__What the exercise asks__
A verbatim printing of the entries that follow is needed; pictures must not appear in it.

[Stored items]

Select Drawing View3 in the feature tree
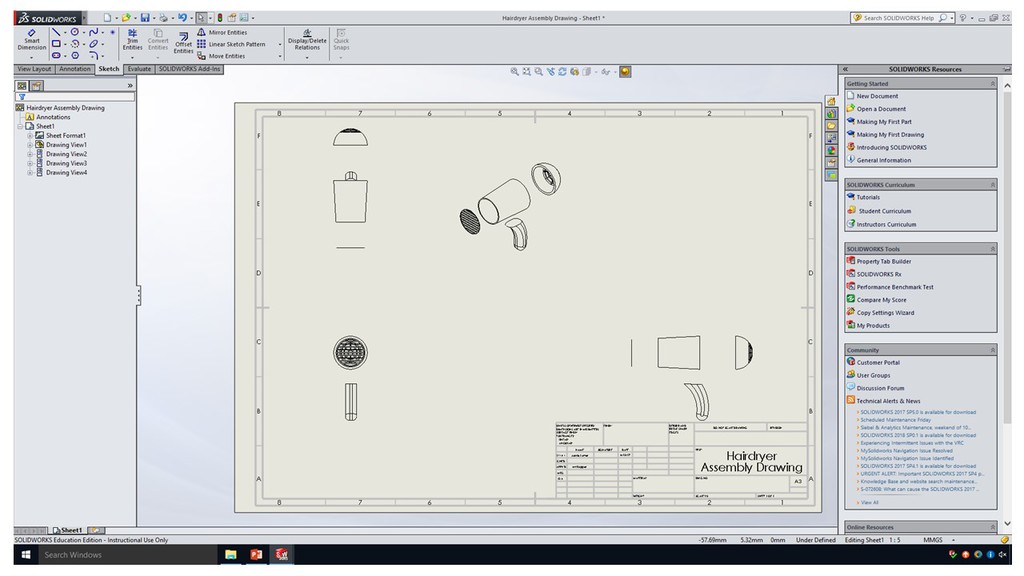The width and height of the screenshot is (1024, 576). pyautogui.click(x=66, y=163)
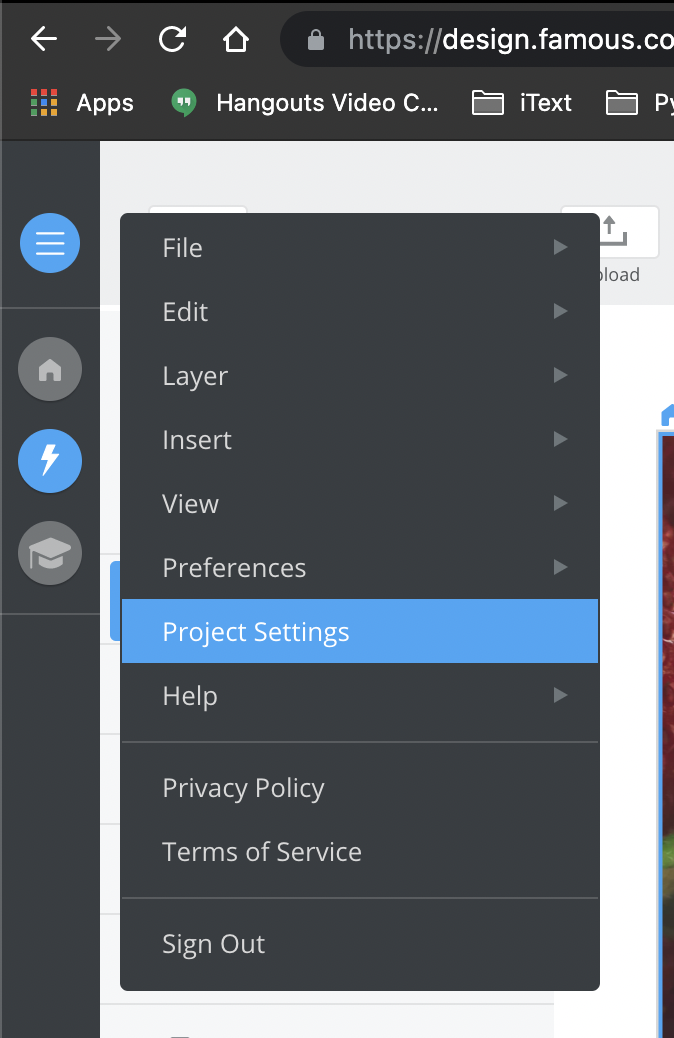This screenshot has width=674, height=1038.
Task: Select Project Settings menu item
Action: (360, 632)
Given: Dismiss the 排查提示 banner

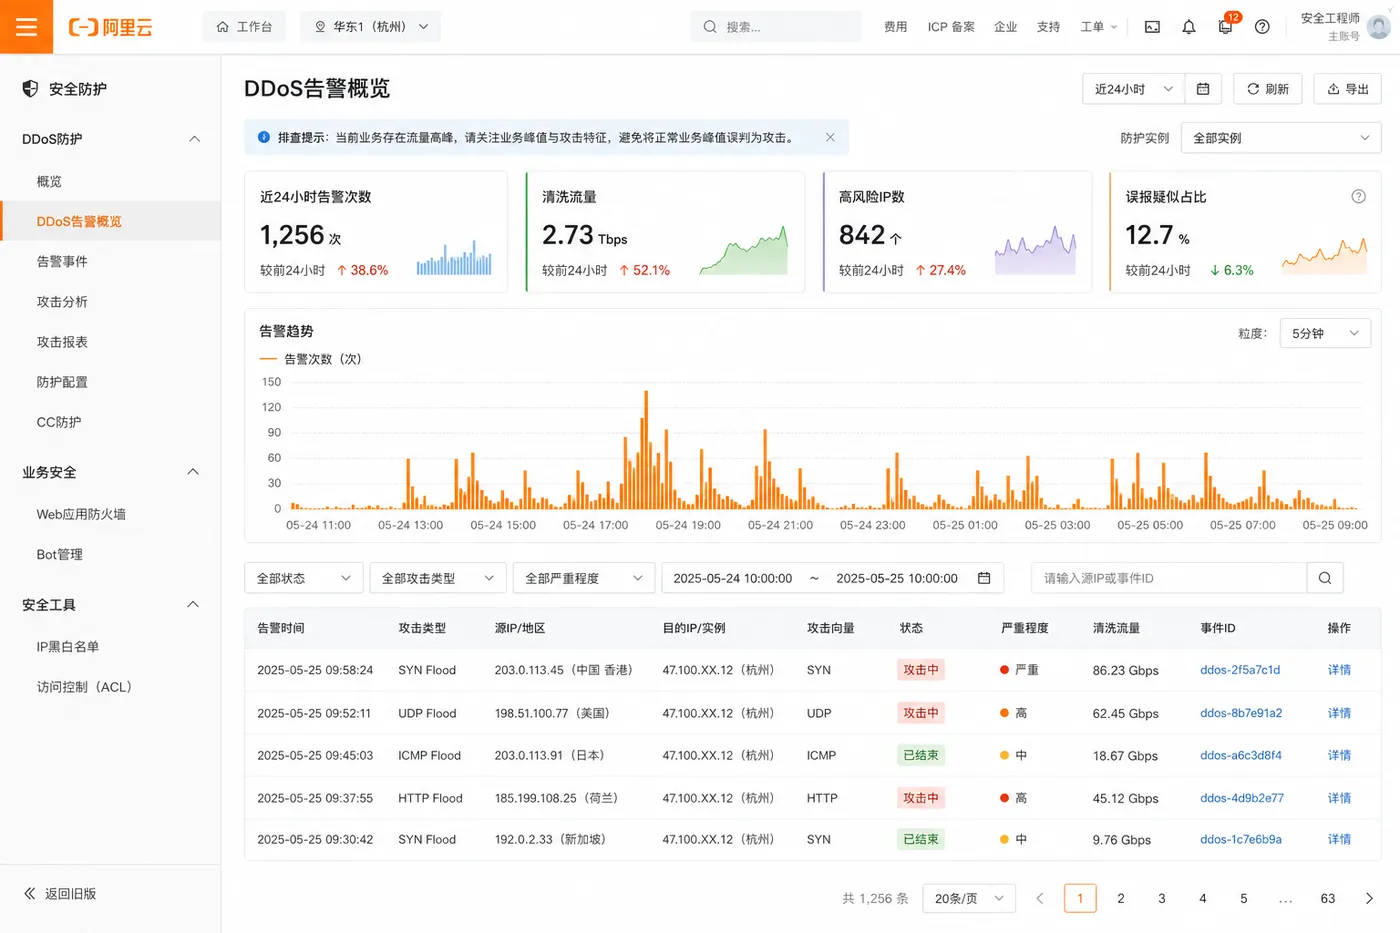Looking at the screenshot, I should (x=830, y=138).
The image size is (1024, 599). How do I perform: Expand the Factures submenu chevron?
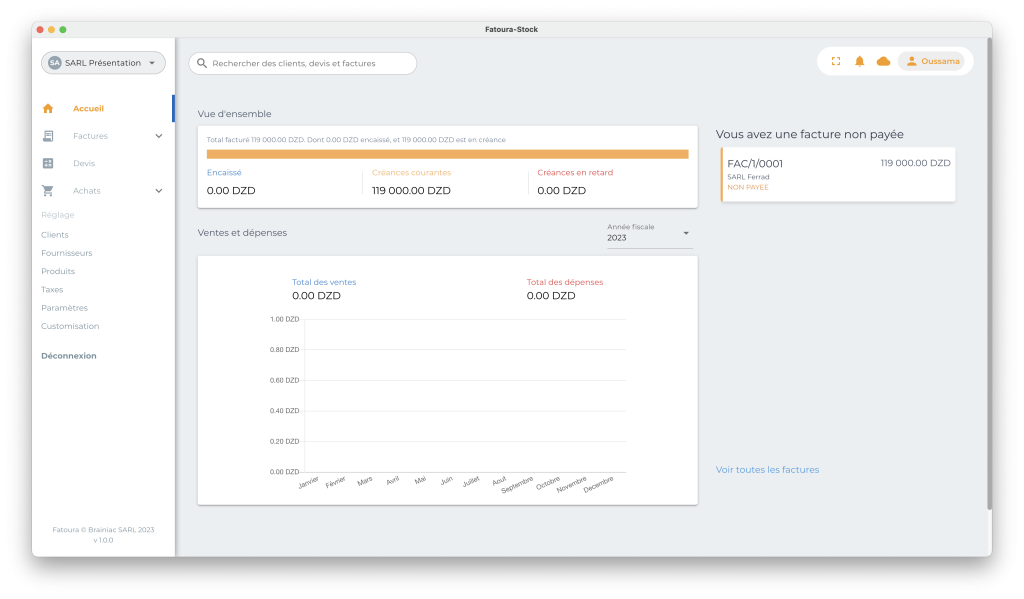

__Answer for this exercise__
Select Drawing View3 in the feature tree
The width and height of the screenshot is (1024, 576). pyautogui.click(x=66, y=163)
This screenshot has width=674, height=1038.
Task: Select Project Settings menu item
Action: (360, 632)
Given: Dismiss the 排查提示 banner

Looking at the screenshot, I should (x=830, y=138).
The image size is (1024, 599). How do I perform: Expand the Factures submenu chevron?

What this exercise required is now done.